**Estratto della pagina:**
+ + + + + + +
Mal d’Africa

 

     Mal d'Africa è un male assai antico. Credo che i primi a soffrirne siano stati quei cinque Nasamoni che visitarono le solitudini del continente e si spinsero quanto più oltre poterono, cosicché pervennero al bacino del Congo, là dove nessuno era mai peregrinando arrivato; ne parla nelle sue "storie" Erodoto, basandosi su notizie attinte dai Cirenei che a loro volta le avevano sapute dagli Ammoni. Nella narrazione rapida dello storico dell'Alicarnasso appariscono la terra delle fiere, aridissime arene, grandi paludi, città d'omiciattoli, fiumi con coccodrilli, in una evocazione stupita che rivela lo scrittore preso non meno dei suoi cinque eroi dal fascino dei luoghi inusitati.

Il male antico diventò addirittura epidemia nel secolo scorso e specialmente nel trentennio dal '50 all'80, quando in Africa si susseguirono, e spesso tra loro si incontrarono, il Campbell, il Barrow, il Livingstone, il Richardson, il Barth, il Grant, il Gordon, lo Stanley, il Gessi, il Casati e il Bottego; alcuni vi morirono di fatica o in insidie, conclusero con la morte le loro avventure dense d'amore e d'ardimento.
+ + + + + + +
**Esercizi da svolgere:**
A – Stabilisci se queste affermazioni concordano con il brano sul mal d'Africa: (i) Erodoto si basa su notizie ricevute dai Cirenei; (ii) i Nasamoni che visitarono il continente erano sette; (iii) il male si diffuse soprattutto nel trentennio tra il '50 e l'80. Per ciascuna rispondi sì o no e cita le parole del brano che lo decidono.
B – Per favore, restituisci come lista JSON di stringhe le righe dei record, una stringa per riga e senza le righe vuote. Comincia dalla riga che contiene "Given: Open the user profile avatar" e fermati dopo quella che contiene "click(157, 37)".

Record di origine
+ + + + + + +
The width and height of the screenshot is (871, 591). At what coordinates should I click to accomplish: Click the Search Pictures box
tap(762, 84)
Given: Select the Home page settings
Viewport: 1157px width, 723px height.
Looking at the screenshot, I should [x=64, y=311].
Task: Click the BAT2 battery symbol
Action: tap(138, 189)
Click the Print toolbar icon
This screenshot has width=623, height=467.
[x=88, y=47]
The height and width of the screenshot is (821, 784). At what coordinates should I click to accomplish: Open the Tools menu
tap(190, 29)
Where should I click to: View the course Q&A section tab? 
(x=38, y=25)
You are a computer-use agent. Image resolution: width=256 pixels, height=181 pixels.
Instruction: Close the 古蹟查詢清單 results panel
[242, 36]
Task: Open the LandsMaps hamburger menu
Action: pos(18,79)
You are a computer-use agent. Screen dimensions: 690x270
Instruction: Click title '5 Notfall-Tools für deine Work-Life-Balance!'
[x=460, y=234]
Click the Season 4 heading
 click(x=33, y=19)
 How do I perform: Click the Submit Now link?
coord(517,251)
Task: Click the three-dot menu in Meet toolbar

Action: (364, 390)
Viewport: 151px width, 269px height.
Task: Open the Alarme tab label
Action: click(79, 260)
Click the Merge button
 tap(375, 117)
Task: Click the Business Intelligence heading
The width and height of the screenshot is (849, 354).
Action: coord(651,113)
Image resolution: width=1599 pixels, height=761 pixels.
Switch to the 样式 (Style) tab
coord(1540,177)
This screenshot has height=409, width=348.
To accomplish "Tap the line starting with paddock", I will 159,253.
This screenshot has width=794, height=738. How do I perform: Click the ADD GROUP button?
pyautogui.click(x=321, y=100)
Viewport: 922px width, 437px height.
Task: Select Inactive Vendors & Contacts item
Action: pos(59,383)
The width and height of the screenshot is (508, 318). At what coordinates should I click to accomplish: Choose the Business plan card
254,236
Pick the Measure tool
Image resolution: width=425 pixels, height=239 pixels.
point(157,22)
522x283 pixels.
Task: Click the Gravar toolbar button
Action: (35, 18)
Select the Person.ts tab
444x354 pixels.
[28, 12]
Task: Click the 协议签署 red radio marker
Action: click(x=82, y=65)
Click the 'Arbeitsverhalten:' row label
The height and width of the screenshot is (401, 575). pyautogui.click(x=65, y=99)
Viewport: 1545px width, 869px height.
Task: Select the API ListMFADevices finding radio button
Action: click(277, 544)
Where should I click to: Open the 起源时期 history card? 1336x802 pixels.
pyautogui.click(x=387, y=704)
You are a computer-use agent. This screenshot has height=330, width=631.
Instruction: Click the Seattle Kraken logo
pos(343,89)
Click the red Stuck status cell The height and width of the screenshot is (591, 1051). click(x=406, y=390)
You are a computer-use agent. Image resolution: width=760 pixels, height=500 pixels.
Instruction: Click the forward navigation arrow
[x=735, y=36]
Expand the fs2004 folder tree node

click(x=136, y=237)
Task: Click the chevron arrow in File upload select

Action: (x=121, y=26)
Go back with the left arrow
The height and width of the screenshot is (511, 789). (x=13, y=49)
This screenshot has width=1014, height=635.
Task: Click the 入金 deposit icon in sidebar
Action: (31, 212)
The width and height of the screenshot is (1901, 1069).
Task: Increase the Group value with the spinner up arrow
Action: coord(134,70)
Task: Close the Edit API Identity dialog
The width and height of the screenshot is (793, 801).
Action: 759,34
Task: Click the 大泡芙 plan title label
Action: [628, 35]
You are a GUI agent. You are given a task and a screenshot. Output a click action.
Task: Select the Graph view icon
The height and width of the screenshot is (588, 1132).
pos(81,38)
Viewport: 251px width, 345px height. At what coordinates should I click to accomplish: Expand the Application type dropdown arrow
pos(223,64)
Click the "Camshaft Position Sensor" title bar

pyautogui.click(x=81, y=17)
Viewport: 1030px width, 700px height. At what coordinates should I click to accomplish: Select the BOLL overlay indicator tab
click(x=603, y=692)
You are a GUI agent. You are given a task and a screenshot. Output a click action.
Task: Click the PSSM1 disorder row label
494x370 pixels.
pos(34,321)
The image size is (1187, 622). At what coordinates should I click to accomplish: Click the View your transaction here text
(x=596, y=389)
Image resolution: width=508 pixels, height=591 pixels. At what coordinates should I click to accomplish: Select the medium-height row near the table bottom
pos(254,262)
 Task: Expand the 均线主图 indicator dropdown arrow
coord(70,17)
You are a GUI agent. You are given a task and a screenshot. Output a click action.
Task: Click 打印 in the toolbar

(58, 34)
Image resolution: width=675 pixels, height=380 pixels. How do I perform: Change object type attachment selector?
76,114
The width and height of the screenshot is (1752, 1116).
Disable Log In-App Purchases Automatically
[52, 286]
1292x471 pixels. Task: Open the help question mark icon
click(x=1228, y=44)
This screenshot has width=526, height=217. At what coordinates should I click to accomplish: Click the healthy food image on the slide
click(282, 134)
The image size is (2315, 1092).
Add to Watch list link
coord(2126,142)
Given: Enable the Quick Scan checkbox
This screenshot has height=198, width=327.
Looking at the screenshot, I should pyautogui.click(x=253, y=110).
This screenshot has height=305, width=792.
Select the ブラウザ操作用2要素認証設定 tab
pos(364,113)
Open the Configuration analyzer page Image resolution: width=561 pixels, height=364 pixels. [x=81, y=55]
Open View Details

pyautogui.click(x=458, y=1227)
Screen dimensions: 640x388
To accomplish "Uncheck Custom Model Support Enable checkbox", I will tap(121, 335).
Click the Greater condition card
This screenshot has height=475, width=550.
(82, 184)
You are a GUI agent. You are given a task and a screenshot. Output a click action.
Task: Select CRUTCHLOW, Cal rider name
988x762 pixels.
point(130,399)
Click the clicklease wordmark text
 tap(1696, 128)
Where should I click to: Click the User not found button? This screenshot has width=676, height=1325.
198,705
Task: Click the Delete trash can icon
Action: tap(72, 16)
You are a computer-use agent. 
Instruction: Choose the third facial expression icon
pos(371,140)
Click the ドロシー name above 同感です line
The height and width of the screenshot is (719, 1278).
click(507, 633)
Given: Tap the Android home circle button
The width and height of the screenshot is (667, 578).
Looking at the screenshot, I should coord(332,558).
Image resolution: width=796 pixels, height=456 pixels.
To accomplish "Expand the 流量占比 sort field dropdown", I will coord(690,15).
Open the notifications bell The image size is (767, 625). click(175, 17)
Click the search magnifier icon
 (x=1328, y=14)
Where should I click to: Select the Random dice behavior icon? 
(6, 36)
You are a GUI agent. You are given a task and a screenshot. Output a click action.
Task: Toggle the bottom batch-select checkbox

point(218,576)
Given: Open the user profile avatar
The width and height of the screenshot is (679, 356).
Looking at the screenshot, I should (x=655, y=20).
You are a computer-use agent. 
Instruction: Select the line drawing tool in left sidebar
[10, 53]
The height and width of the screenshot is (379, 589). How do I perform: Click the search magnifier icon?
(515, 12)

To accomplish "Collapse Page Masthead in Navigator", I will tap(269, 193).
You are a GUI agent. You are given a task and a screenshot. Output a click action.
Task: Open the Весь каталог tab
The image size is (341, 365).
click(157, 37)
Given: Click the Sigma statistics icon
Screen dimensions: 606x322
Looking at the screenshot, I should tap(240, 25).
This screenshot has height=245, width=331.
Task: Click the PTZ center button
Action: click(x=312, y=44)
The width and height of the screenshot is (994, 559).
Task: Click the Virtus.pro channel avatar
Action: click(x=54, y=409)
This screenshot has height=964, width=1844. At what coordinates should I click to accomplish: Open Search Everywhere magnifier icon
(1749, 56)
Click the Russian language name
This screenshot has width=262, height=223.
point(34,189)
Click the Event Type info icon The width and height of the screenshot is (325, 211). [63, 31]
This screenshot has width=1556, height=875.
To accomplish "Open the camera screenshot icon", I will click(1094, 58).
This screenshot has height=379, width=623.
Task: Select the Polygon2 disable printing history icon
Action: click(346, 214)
+ + + + + + +
**Soluzioni svolte:**
A –
(i) Sì: «basandosi su notizie attinte dai Cirenei».
(ii) No: «quei cinque Nasamoni».
(iii) Sì: «specialmente nel trentennio dal '50 all'80».

B –
[
  "Given: Open the user profile avatar",
  "The width and height of the screenshot is (679, 356).",
  "Looking at the screenshot, I should (x=655, y=20).",
  "You are a computer-use agent. ",
  "Instruction: Select the line drawing tool in left sidebar",
  "[10, 53]",
  "The height and width of the screenshot is (379, 589). How do I perform: Click the search magnifier icon?",
  "(515, 12)",
  "To accomplish \"Collapse Page Masthead in Navigator\", I will tap(269, 193).",
  "You are a GUI agent. You are given a task and a screenshot. Output a click action.",
  "Task: Open the Весь каталог tab",
  "The image size is (341, 365).",
  "click(157, 37)"
]